* EXERCISE MATERIAL *

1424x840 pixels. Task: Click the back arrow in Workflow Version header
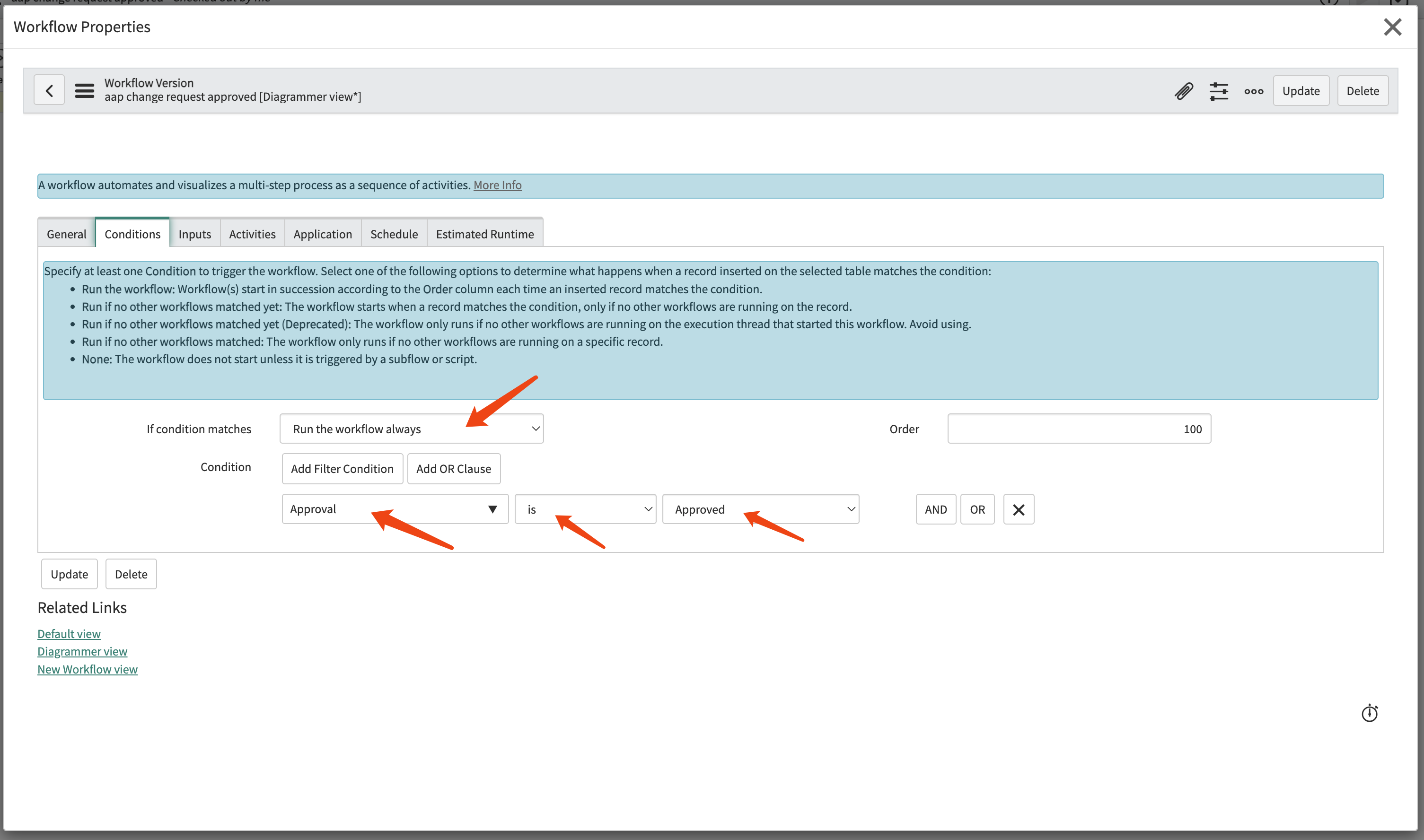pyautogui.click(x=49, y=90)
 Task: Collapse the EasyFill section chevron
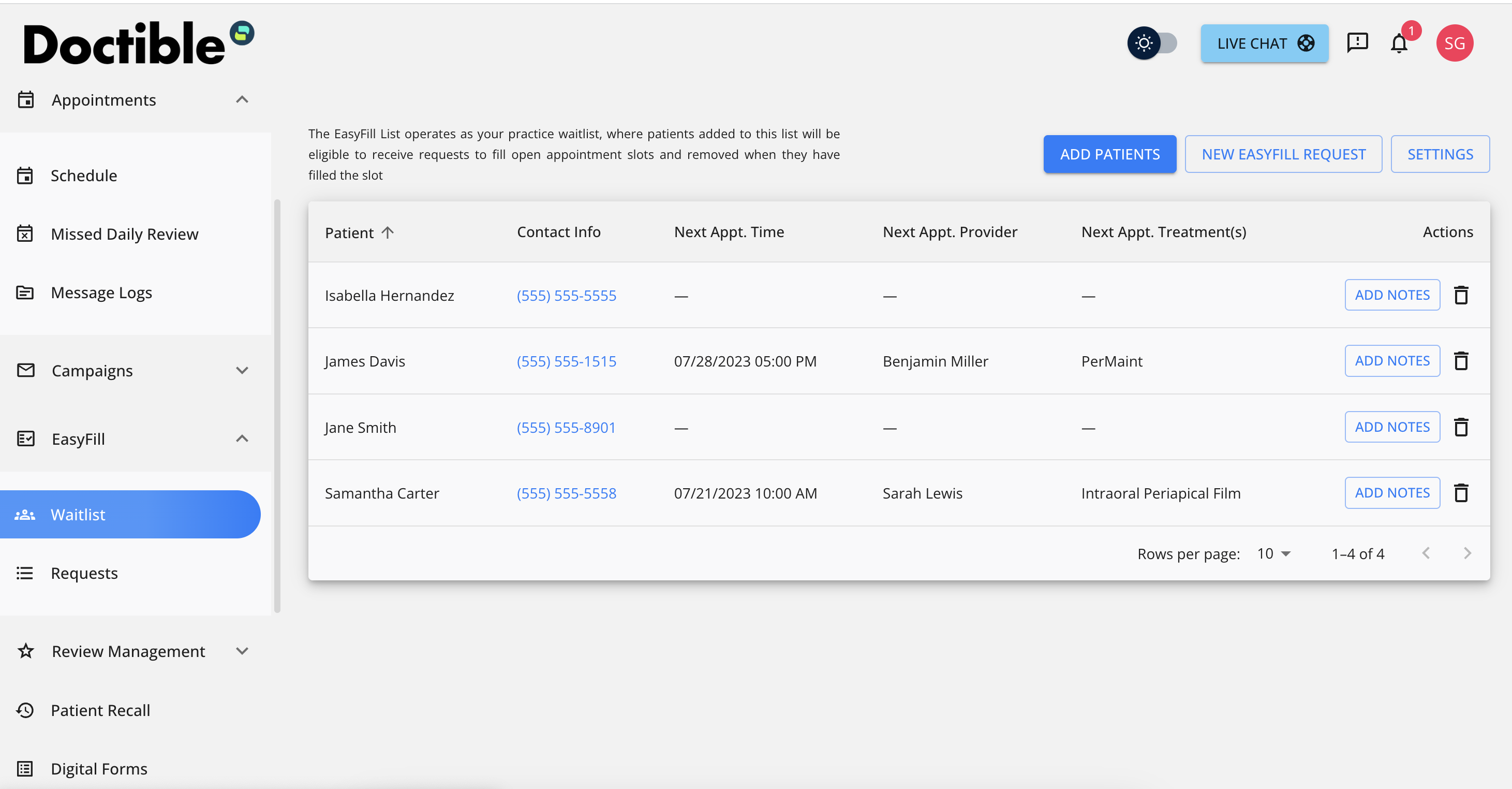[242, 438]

* * *

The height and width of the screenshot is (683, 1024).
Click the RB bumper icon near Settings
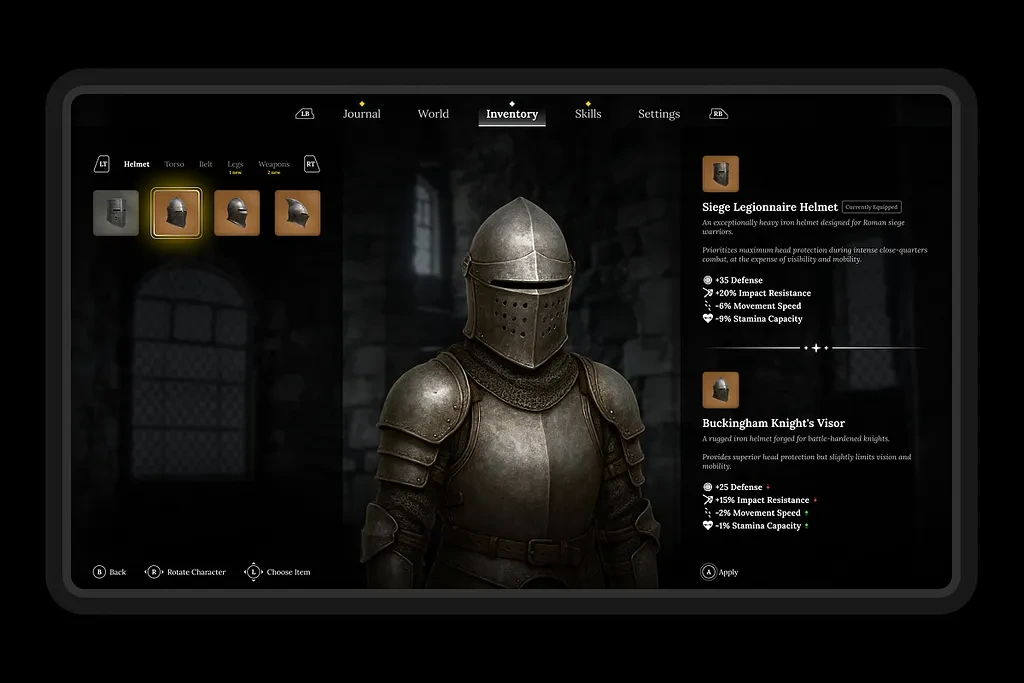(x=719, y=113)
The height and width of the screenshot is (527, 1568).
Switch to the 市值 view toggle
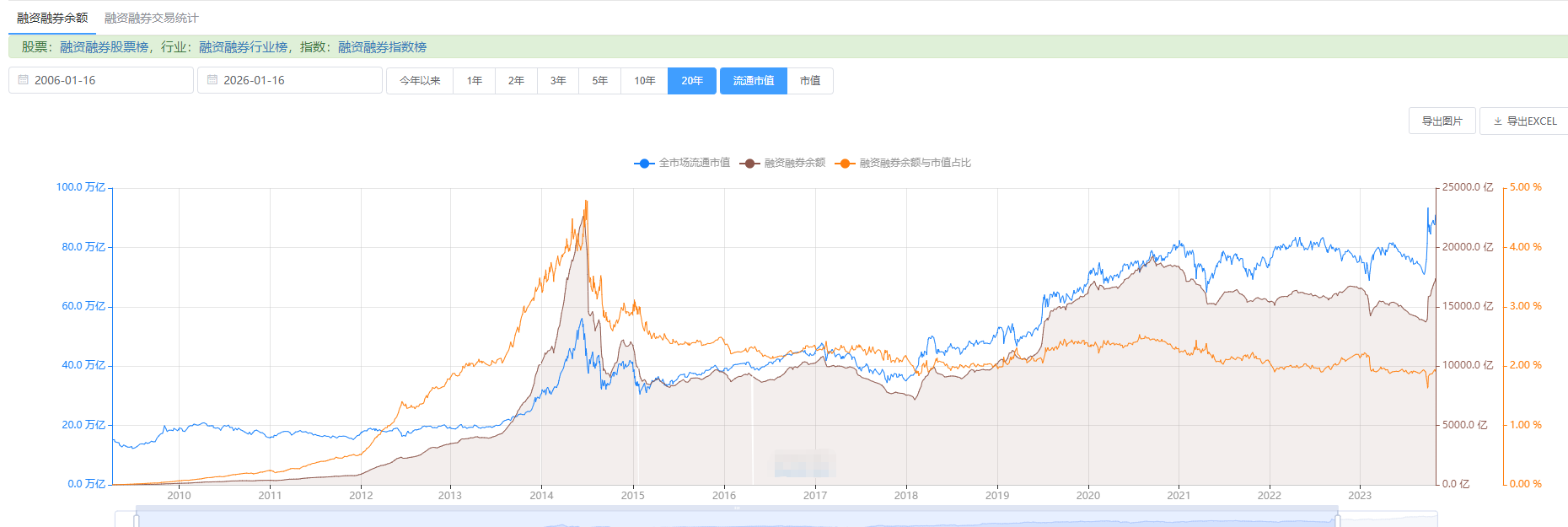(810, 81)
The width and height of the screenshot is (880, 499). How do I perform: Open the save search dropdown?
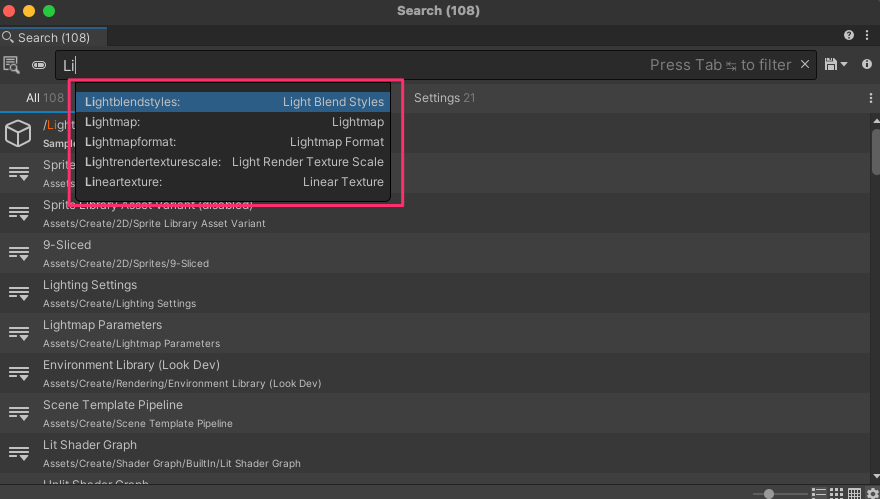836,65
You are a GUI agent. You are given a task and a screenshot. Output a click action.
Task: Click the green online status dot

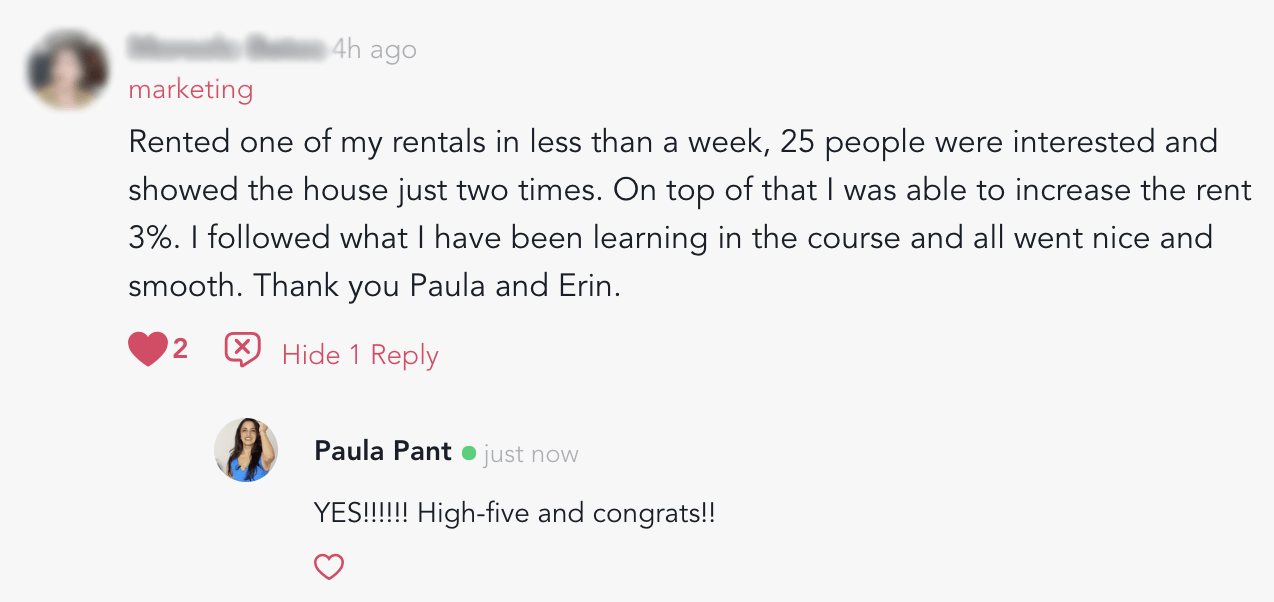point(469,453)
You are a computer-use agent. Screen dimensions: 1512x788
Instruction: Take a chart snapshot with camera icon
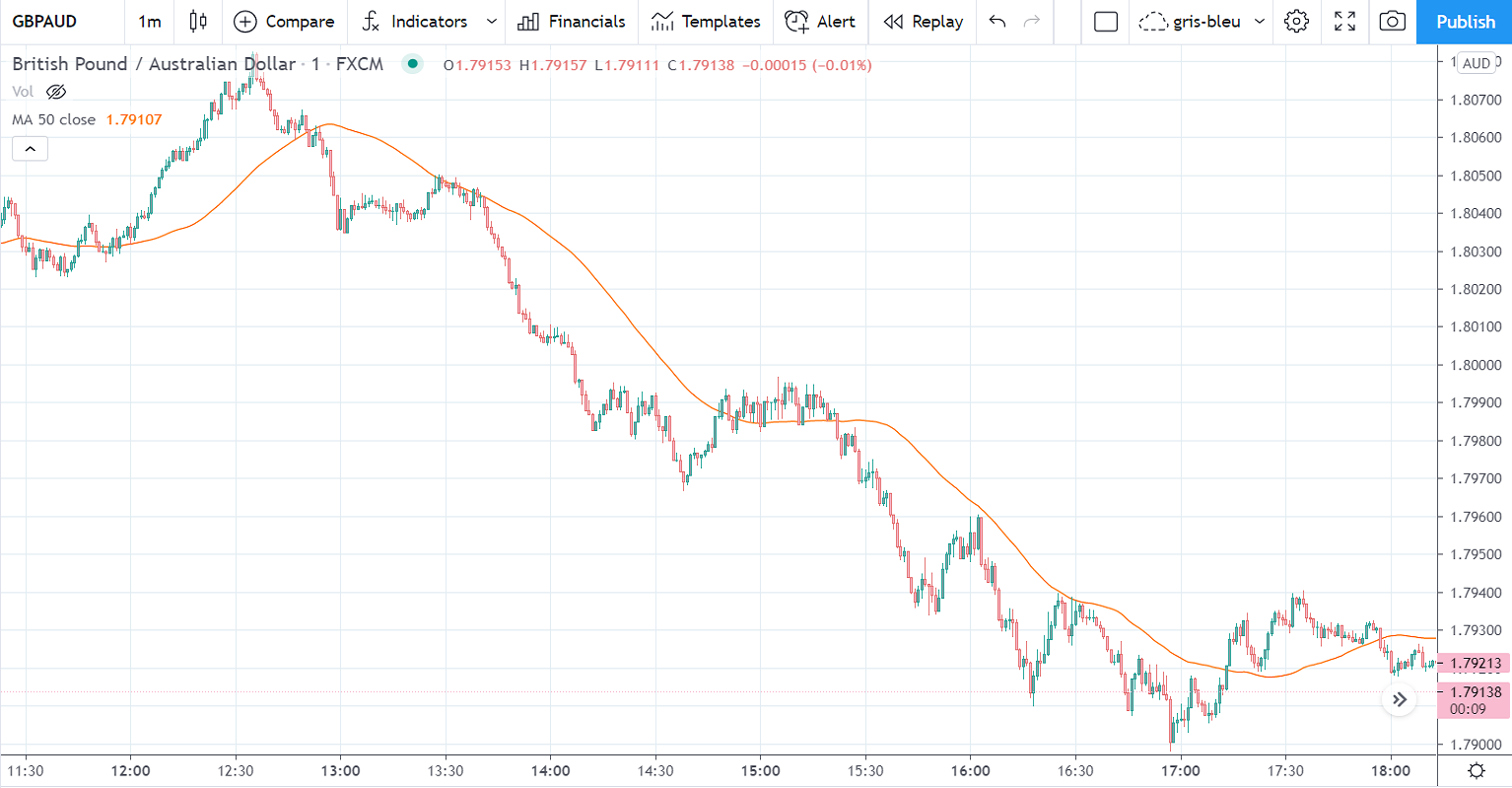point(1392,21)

* * *

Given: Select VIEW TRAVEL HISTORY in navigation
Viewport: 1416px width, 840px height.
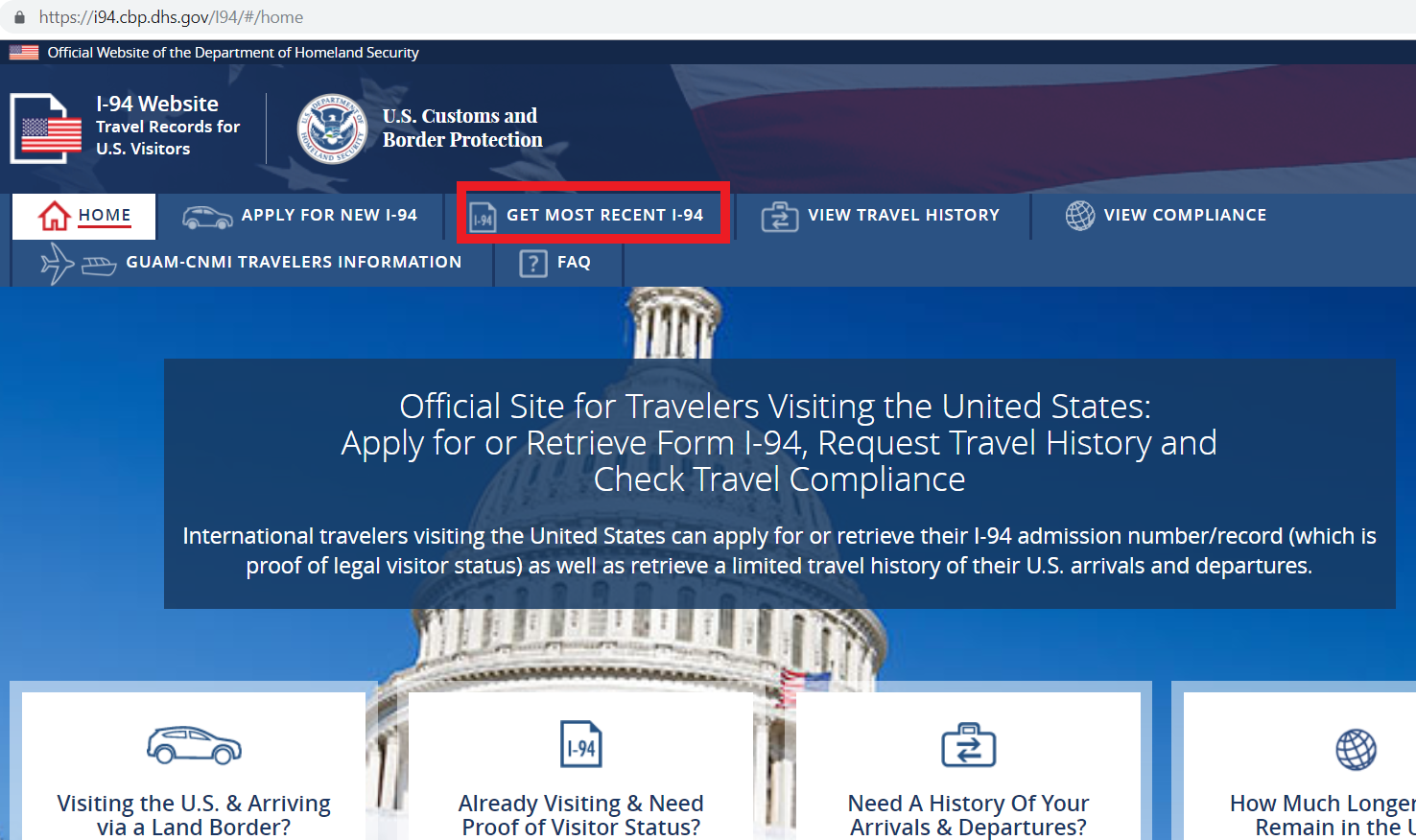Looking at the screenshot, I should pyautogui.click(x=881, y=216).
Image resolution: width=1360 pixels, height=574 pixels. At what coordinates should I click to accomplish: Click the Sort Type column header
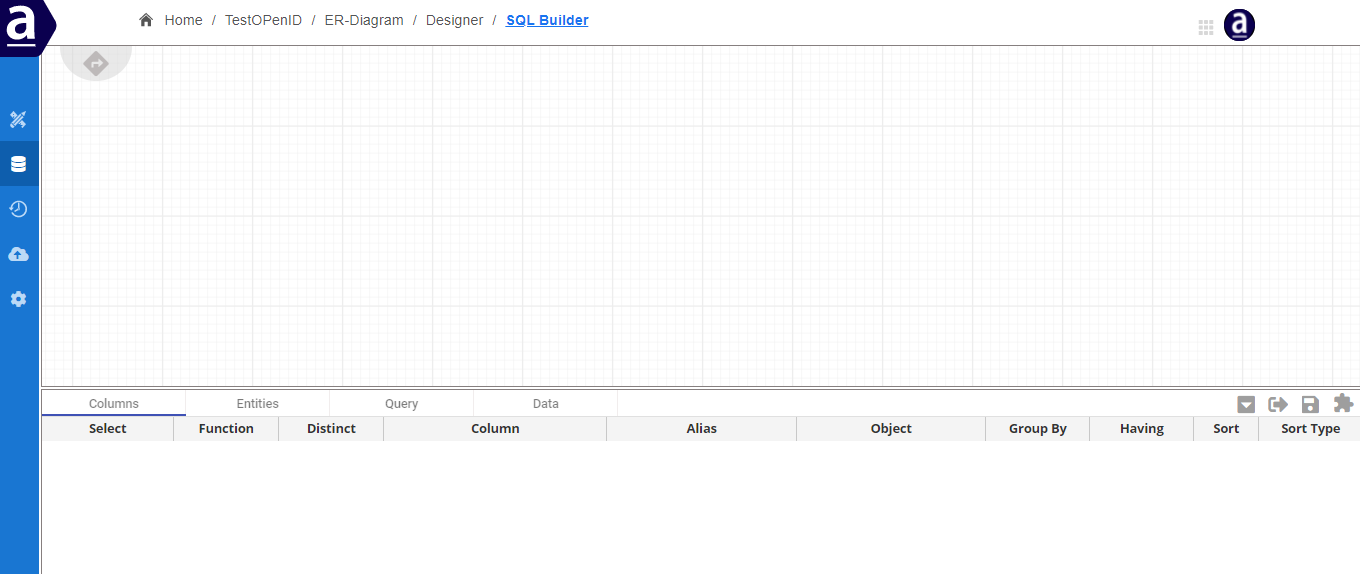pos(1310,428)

* GIVEN INSTRUCTION *
Copy the material above word for word, starting at the line that contains "The height and width of the screenshot is (527, 1568)." and stopping after the line that contains "point(1392,21)". Leave the pictures out.

* TASK SOLUTION *
The height and width of the screenshot is (527, 1568).
Switch to the 市值 view toggle
(810, 81)
The width and height of the screenshot is (880, 499). How do I perform: Open the save search dropdown?
836,65
You are a GUI agent. You are given a task and a screenshot. Output a click action.
Task: Click the green online status dot

point(469,453)
You are a computer-use agent. Screen dimensions: 1512x788
Instruction: Take a chart snapshot with camera icon
point(1392,21)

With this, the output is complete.